Se all’epoca i governi europei avessero avuto a cuore gli interessi dei loro cittadini piuttosto che dei cittadini (poniamo) americani, probabilmente questa è la politica a cui avremmo assistito. Gli Stati membri disposti a farlo si sarebbero maggiormente integrati, dando vita a un’unione federale dentro l’Unione confederale, composta dagli Stati che avrebbero preferito rinviare l’adesione, e l’Unione a due velocità che ne sarebbe risultata avrebbe sciolto il rebus degli Stati che l’Europa non può inglobare ma che non può neppure respingere. Si pensi ad esempio alla Gran Bretagna, che a quel punto non avrebbe avuto nessun bisogno di uscire dall’UE per andarsene chissà dove, a fare chissà che.
Perfino l’opzione di un’adesione turca sarebbe forse tornata nell’ambito del concepibile, e in ogni caso non c’è dubbio che un’Europa federata, promossa al rango di soggetto politico e di vera potenza regionale, avrebbe avuto miglior gioco nell’esercitare sul governo turco l’influenza necessaria a garantirne un’evoluzione in senso democratico.
Invece i governi europei, che sono e restano i padroni dell’Europa, hanno scelto di non scegliere scegliendo così, come capita, il peggio: hanno illuso la Turchia sulla possibilità di un’adesione effettiva all’Unione, per poi tirarsi indietro e dare inizio a un balletto politico-diplomatico che doveva portare il governo turco e i suoi cittadini all’esasperazione. Forse Bush senior avrebbe saputo concepire una politica più rozza: ma ne dubito.
Le conseguenze le vediamo ormai quotidianamente: una Turchia fuori controllo, sempre più distante dal modello democratico e sempre più vicina a quello di una dittatura islamica, che si sottrae con spavalderia crescente alle sollecitazioni dell’Unione europea in tema di diritti e democrazia, e dall’altra parte un’Unione indebolita dalle proprie divisioni interne e dalla propria cattiva coscienza che presta il fianco a recriminazioni e ricatti. E questo è l’ultimo frutto avvelenato, in ordine di tempo, che l’Europa intergovernativa ha regalato ai propri cittadini.

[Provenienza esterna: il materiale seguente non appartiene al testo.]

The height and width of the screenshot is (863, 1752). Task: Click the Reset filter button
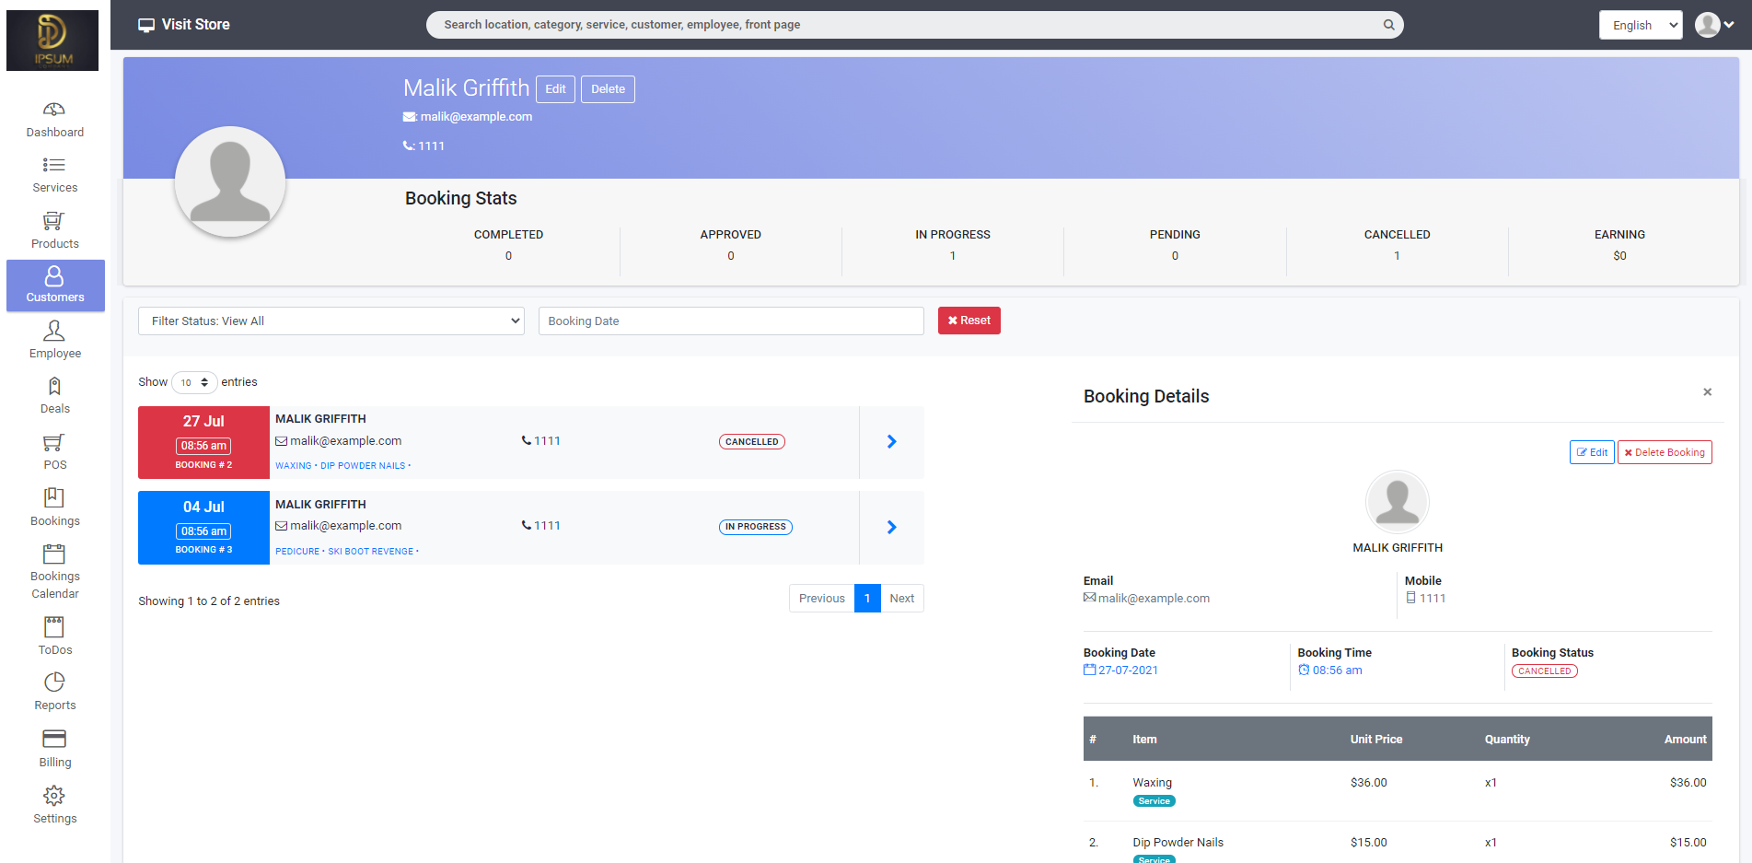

Come forse si sarà notato, mi sono imposto di usare il condizionale presente ogni volta che - alla luce degli ultimi sviluppi - sembrava più naturale usare il passato: “sarebbe stato meglio” invece di “sarebbe meglio”… È perché non mi rassegno all’idea che i giochi siano fatti, e che l’Europa abbia perduto la sua ennesima partita politica. La verità è che c’è ancora tempo: tempo perché l’Unione si dia un’identità precisa e faccia chiarezza, così, nei suoi rapporti con i propri vicini e con il resto del mondo; tempo perché la Turchia rientri – o sia ricondotta – sul sentiero della democrazia.
Ma quel tempo dovrà essere riempito dalla migliore politica che l’Europa è in grado di esprimere: a cominciare dalla decisione di darsi un governo federale, con un’unica politica estera e un esercito comune. Altrimenti a questo frutto velenoso ne seguiranno molti altri, l’instabilità politica ed economica dentro e fuori i confini dell’Europa non farà che accrescersi e il prezzo che gli europei dovranno pagare sarà più alto di quanto, probabilmente, oggi riescano a immaginare.